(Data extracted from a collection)
^^^^^^^^

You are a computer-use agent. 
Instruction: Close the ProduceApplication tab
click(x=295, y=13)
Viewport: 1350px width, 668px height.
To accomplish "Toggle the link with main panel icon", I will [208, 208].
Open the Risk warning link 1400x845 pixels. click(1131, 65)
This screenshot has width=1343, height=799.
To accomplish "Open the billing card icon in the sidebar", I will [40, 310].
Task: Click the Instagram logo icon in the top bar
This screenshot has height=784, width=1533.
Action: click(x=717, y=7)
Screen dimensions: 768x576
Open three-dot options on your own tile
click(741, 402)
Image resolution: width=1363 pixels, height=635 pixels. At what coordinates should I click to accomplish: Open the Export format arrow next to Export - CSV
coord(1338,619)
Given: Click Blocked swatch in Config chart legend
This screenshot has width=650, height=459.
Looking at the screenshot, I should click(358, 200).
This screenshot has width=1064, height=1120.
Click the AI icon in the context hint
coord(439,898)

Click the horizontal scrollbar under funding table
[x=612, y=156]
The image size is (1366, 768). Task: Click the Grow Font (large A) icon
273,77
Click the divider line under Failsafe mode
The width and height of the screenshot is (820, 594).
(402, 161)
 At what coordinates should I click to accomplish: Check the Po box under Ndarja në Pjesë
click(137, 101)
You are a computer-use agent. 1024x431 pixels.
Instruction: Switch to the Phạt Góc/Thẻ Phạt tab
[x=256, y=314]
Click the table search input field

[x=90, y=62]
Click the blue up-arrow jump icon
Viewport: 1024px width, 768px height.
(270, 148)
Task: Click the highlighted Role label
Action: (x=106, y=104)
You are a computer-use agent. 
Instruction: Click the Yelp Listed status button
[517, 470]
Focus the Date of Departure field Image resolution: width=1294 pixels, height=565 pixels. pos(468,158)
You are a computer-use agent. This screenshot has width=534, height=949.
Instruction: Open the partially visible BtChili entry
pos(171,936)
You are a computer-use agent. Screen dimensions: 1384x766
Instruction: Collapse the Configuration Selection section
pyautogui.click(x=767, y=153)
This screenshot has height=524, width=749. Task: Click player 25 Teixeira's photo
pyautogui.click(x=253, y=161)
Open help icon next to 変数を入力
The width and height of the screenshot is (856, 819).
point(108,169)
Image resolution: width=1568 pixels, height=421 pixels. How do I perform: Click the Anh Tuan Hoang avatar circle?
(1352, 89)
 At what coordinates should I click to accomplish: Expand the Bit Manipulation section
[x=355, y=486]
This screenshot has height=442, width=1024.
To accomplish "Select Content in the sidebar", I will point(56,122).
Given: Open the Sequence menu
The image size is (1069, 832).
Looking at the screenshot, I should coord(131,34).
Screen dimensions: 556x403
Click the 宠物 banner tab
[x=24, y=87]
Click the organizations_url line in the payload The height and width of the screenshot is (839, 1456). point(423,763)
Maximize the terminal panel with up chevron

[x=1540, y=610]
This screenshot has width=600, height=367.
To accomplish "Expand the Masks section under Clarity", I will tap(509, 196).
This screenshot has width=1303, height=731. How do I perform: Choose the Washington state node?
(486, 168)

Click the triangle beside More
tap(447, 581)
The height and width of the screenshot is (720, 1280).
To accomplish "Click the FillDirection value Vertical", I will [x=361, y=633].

^^^^^^^^

## [EXERCISE PROMPT]
Copy all lines of the records in which the string "link" can be found.

## [ANSWER FOR THE TASK]
To accomplish "Toggle the link with main panel icon", I will [208, 208].
Open the Risk warning link 1400x845 pixels. click(1131, 65)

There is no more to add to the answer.